DATASET EXCERPTS:
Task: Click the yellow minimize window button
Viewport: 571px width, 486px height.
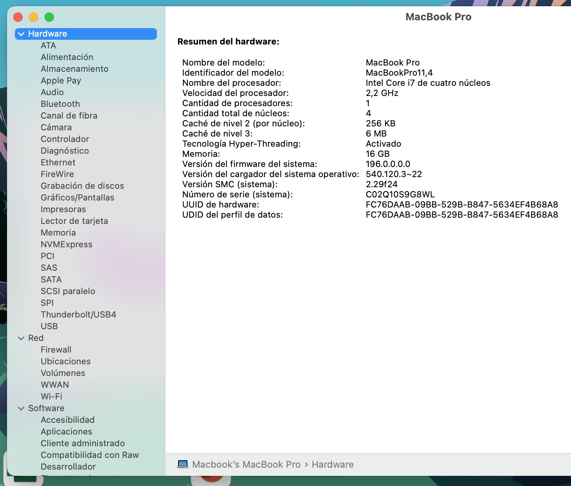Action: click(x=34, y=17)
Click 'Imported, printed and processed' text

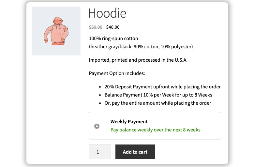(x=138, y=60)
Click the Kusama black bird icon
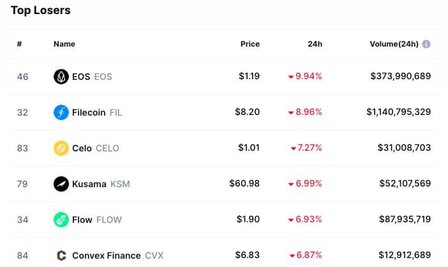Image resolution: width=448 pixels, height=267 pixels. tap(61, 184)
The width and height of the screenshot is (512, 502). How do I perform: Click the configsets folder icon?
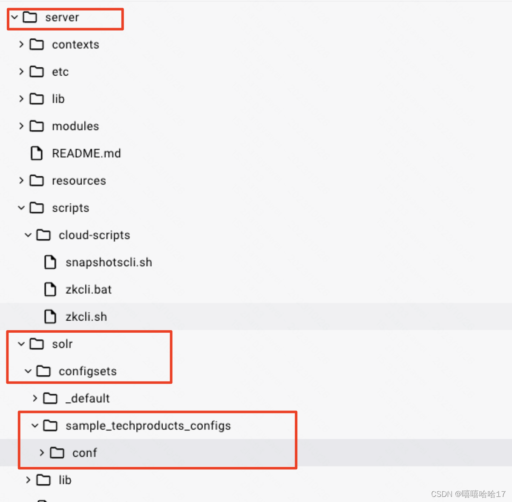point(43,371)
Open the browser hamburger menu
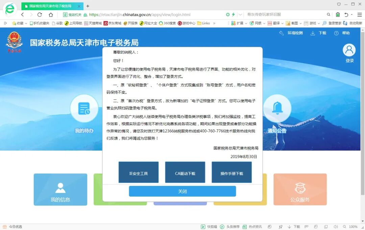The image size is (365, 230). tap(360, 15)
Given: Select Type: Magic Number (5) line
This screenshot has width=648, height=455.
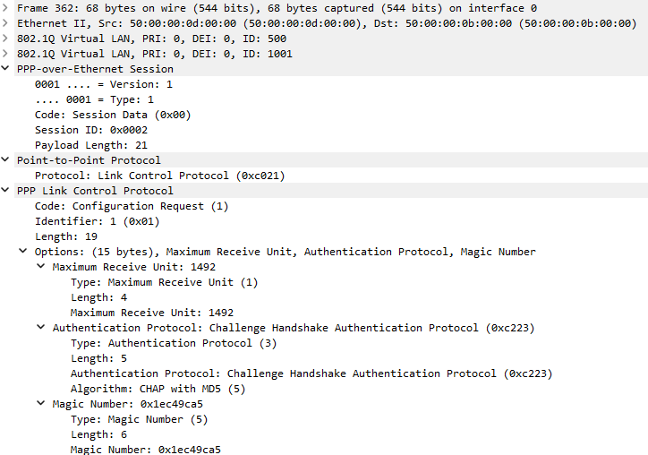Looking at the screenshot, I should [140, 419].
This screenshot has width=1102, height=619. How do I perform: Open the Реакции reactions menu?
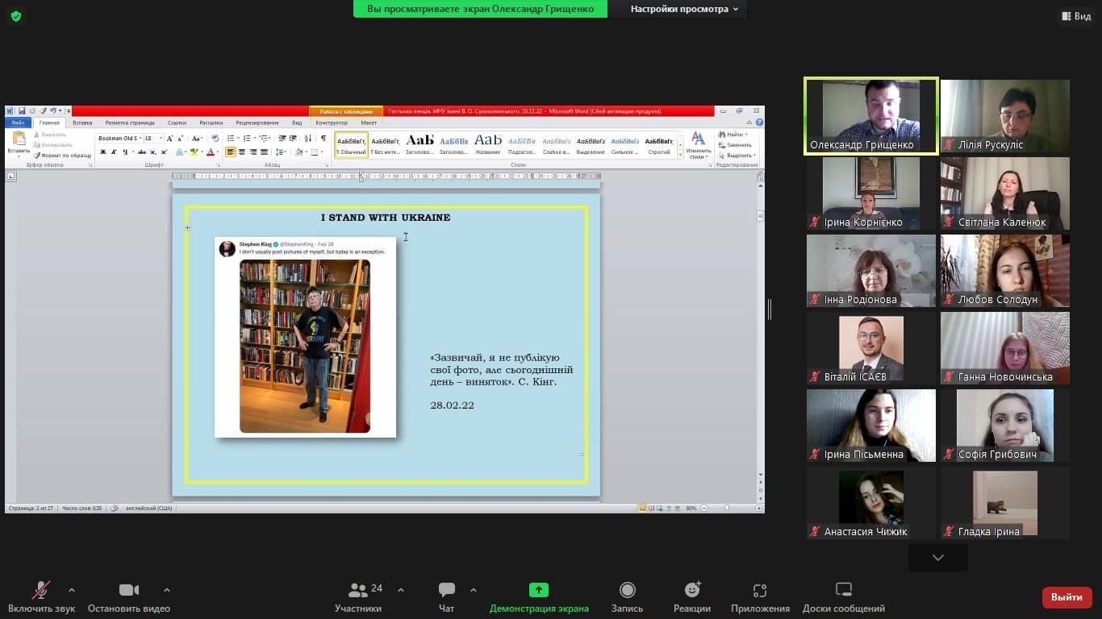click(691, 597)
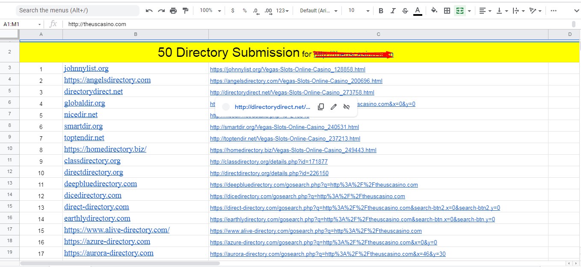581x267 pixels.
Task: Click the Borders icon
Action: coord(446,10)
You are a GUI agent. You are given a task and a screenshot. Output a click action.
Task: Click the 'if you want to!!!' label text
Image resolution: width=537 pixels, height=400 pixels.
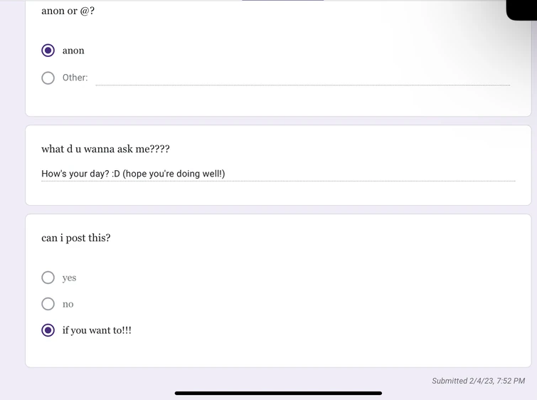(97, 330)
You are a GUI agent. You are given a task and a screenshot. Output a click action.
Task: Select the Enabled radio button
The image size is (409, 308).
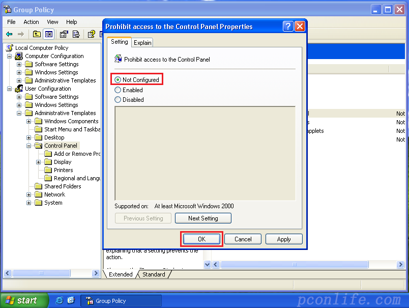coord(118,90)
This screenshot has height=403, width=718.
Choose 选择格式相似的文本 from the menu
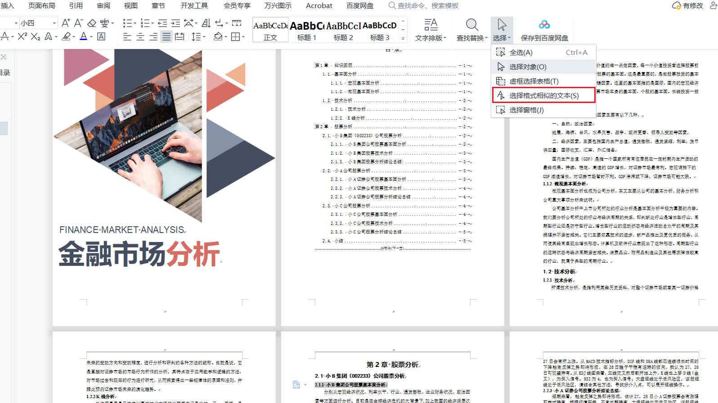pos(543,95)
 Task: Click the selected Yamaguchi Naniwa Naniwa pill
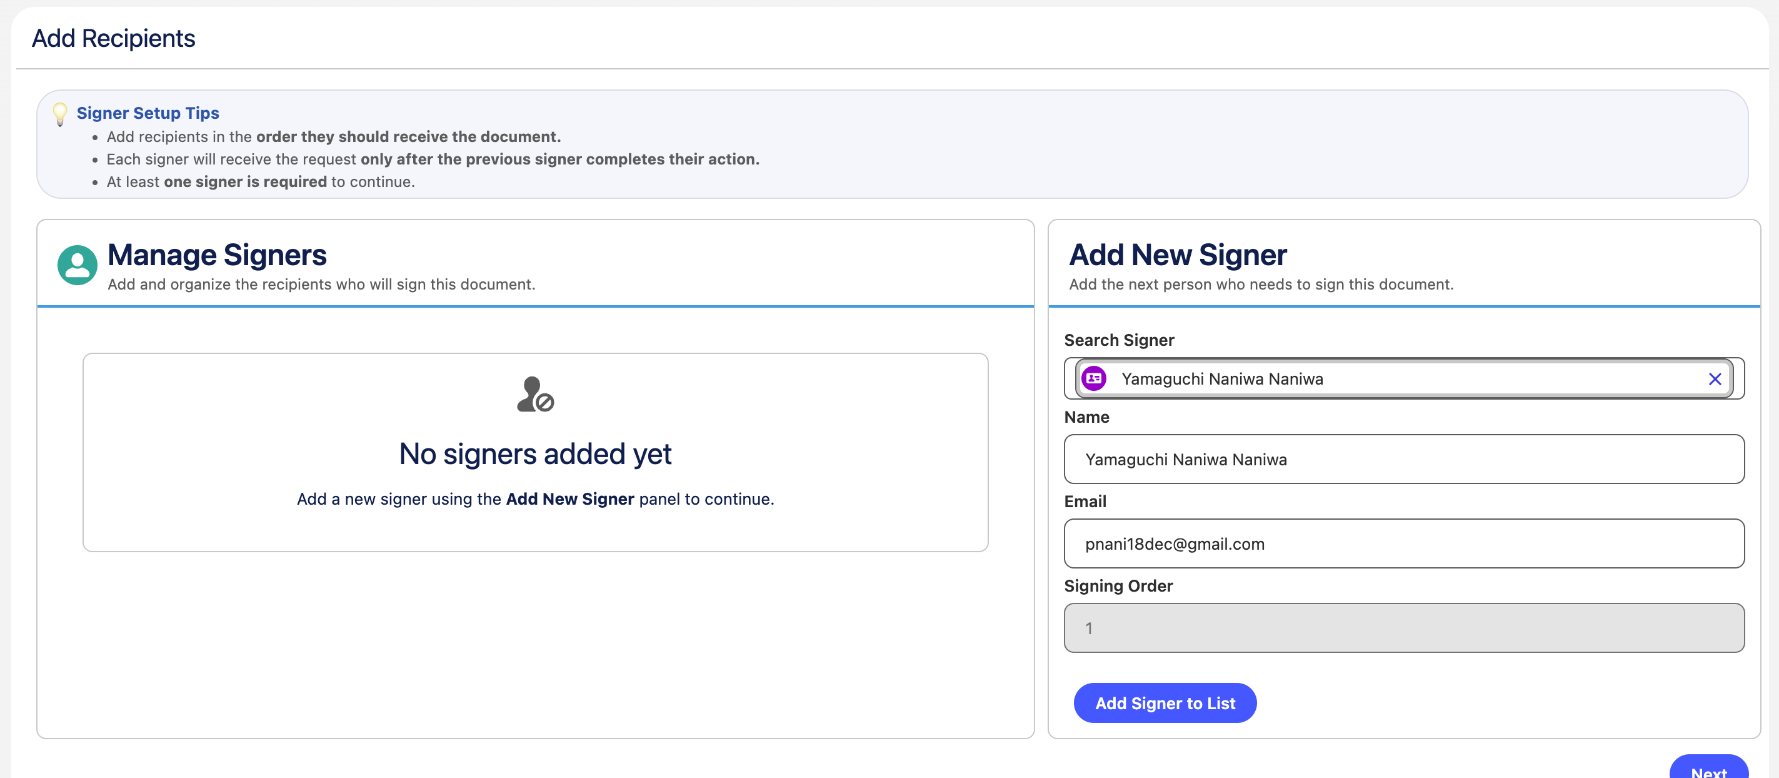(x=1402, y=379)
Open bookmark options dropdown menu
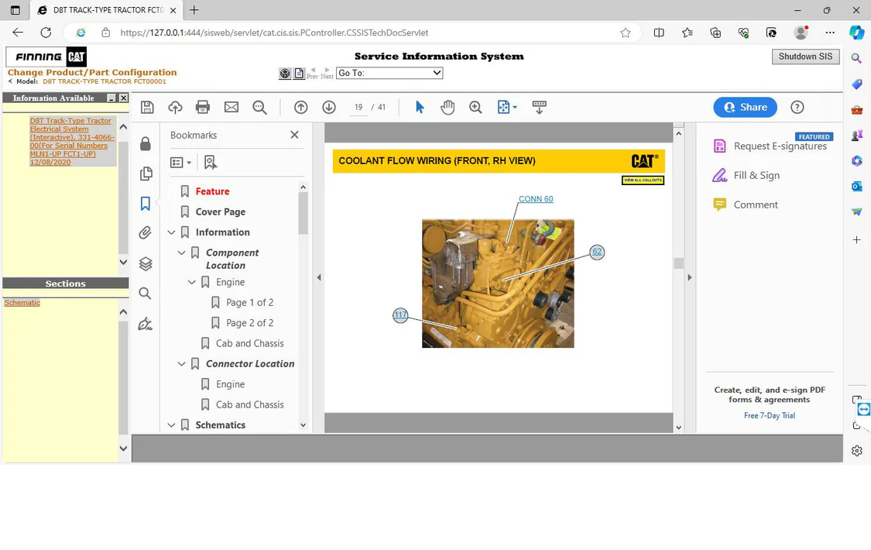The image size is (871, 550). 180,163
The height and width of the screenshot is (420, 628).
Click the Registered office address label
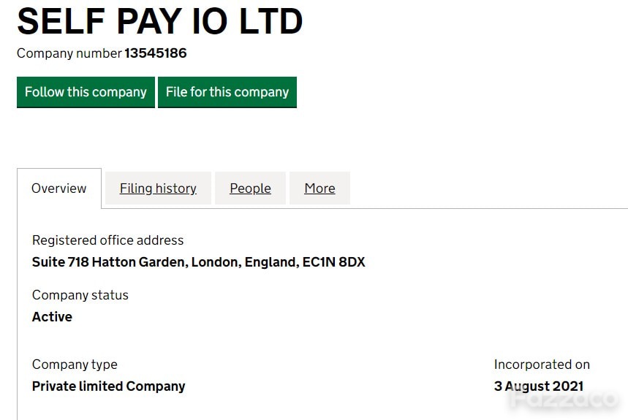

WORK ITEM: Tally the lines of the listing that contain "label" and give the tally alone.

OUTPUT FOR THIS EXERCISE: 2